Özellikle çocuklar hava kirliliğinin olumsuz etkilerinden daha fazla zarar görürler. Akciğerler doğumda tam olarak gelişmiş değildir. Akciğerlerin tam fonksiyone etmesi ancak yaklaşık altı yaşından sonra gerçekleşir. Akciğerlerimizde, solunan havadan kana oksijenin geçişinin gerçekleştiği alveol denilen küçük keseciklerin sayısı doğumda 24 milyon kadarken 4 yaşında 257 milyondur. Soluk ile akciğerlerimize doldurduğumuz partiküllerin kana karışması da çocuklar da daha yüksek orandadır. Normal koşullarda çocuklar daha sık nefes alır, fiziksel olarak daha aktif olmaları da buna katkıda bulunur. Ayrıca vücut ağırlıklarına oranla akciğerlerinin kapladığı alan erişkinlere kıyasla daha fazladır. Tüm bu nedenlerle çocuklarda hava ile soludukları zararlı etkenlerin olumsuz sonuçları daha sık görülür.
Çocuklarda hava kirliliğine bağlı olarak kronik ve akut akciğer hastalıklarında artış yaşanır. Akut hastalıklar nefes almada zorluk, sık öksürükler şeklinde kendini gösterirken kronik hastalıklar geçmek bilmeyen öksürükler, burun tıkanıklıkları, nefes alma güçlükleri, iştah kayıpları, uyku bozuklukları, bitmeyen yorgunluklar şeklindedir.
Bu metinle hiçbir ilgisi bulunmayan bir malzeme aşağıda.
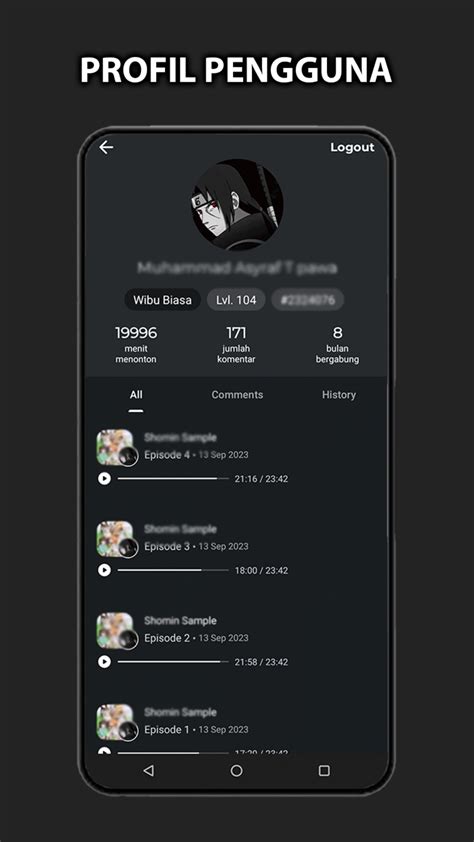The image size is (474, 842).
Task: Select the Wibu Biasa badge
Action: (163, 300)
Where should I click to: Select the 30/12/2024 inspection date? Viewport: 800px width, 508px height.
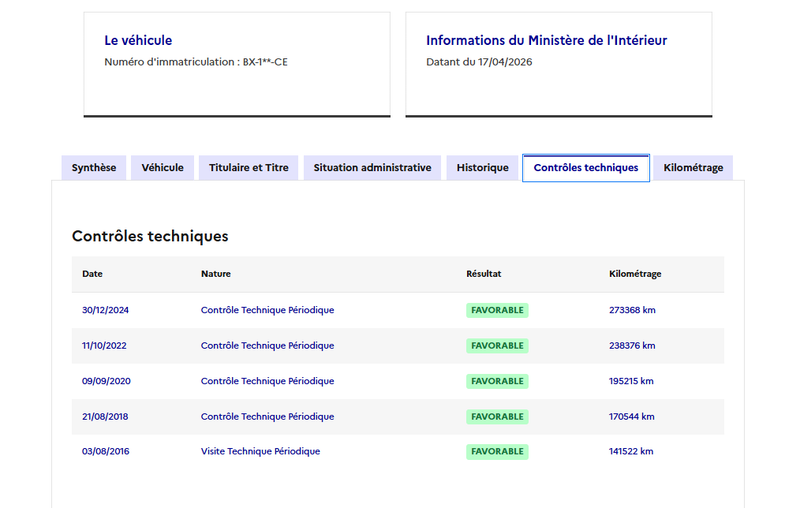tap(105, 310)
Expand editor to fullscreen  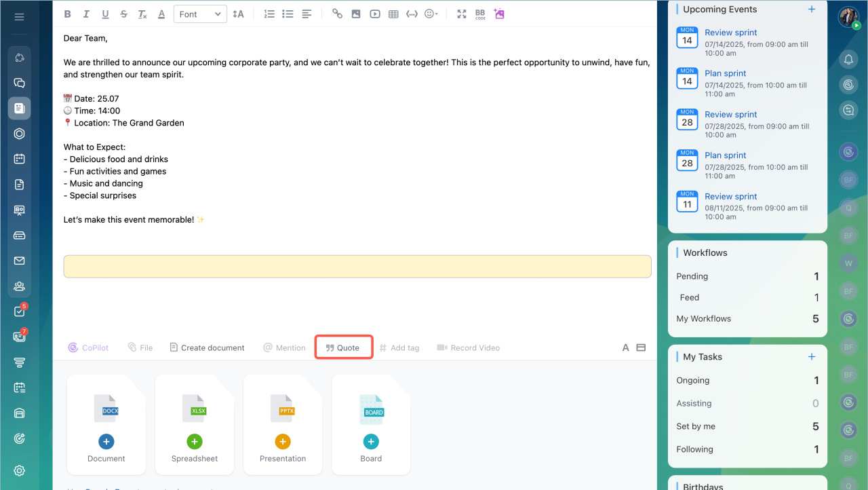[462, 14]
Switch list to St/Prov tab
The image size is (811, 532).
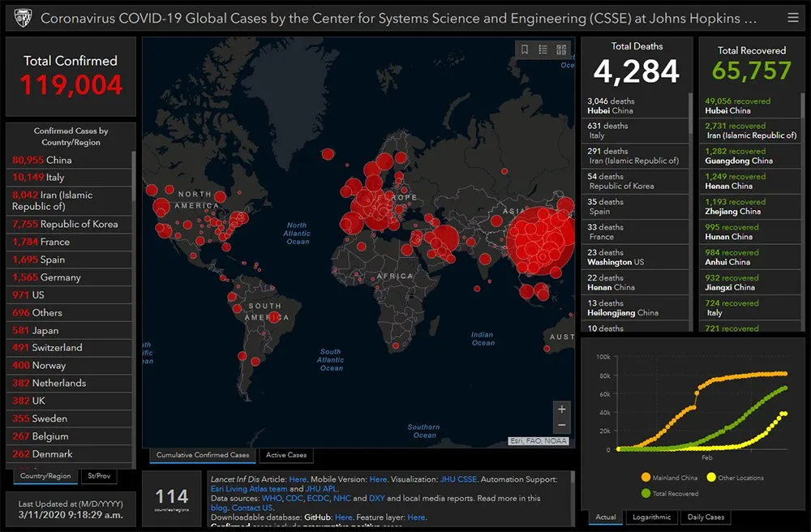(x=100, y=476)
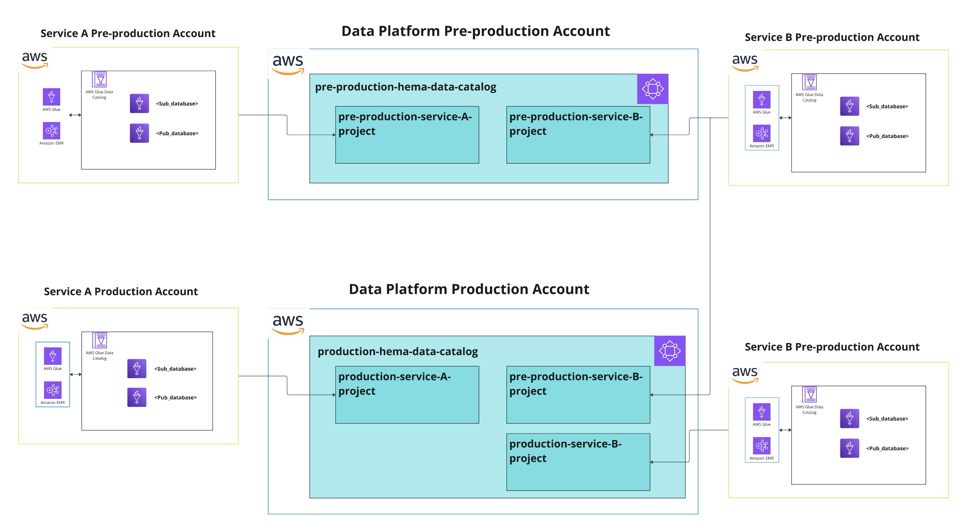Click AWS Glue icon in Service A Pre-production
The image size is (980, 532).
tap(51, 97)
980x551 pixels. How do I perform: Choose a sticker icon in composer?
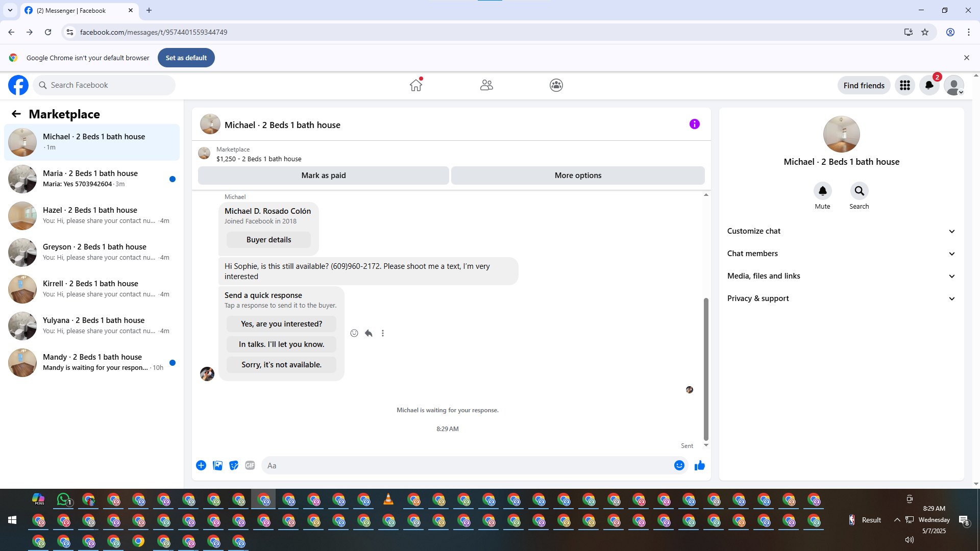234,465
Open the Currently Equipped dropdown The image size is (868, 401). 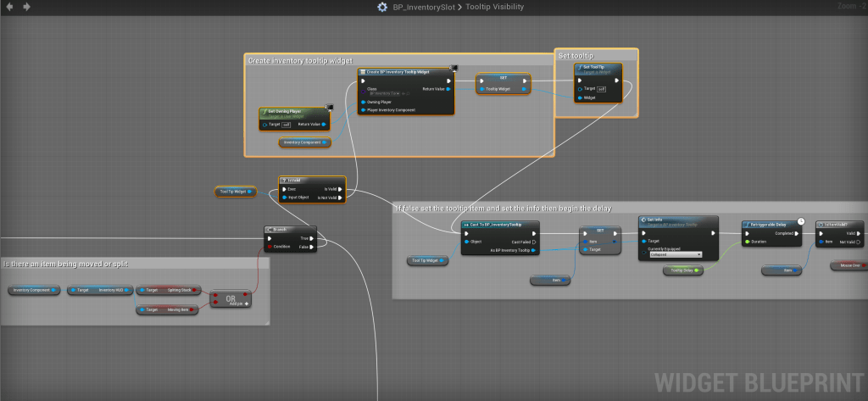[x=675, y=253]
Hava kirliliği ile ortaya çıkan sorunlar maruz kalınan süre, yoğunluk ve mesafe ile ilişkilidir. Ana yol kenarında oturanlarda bulgular daha belirginken uzakta oturanlarda daha azdır. İnşaat yakınlarında yaşayanlarda bulgular daha fazla iken, yerleşim ve inşaat yoğunluğu fazla olmayan yerlerde yaşayanlarda daha azdır.
Hava kirliliği önlendiğinde astım ataklarının kısa sürede azaldığı, bu nedenle acillere yapılan başvuruların belirgin olarak düştüğü bildirilmektedir. Olimpiyat oyunları sırasında Atlanta’da trafik kısıtlanıp bunun yol açtığı hava kirliliği azalınca benzer şeklide astım ataklarında azalma saptanmıştır.
Çalışmalar göstermiştir ki anne karnında yoğun hava kirliliğine maruz kalmak hamilelikte bebek kayıplarına yol açarken, erken doğum ve düşük bebek ağırlığı olasılıklarını da arttırır. Gene yoğun hava kirliliğine maruz kalmanın bebek ve çocuk ölümlerinde artışa yola açtığı da bilinmektedir.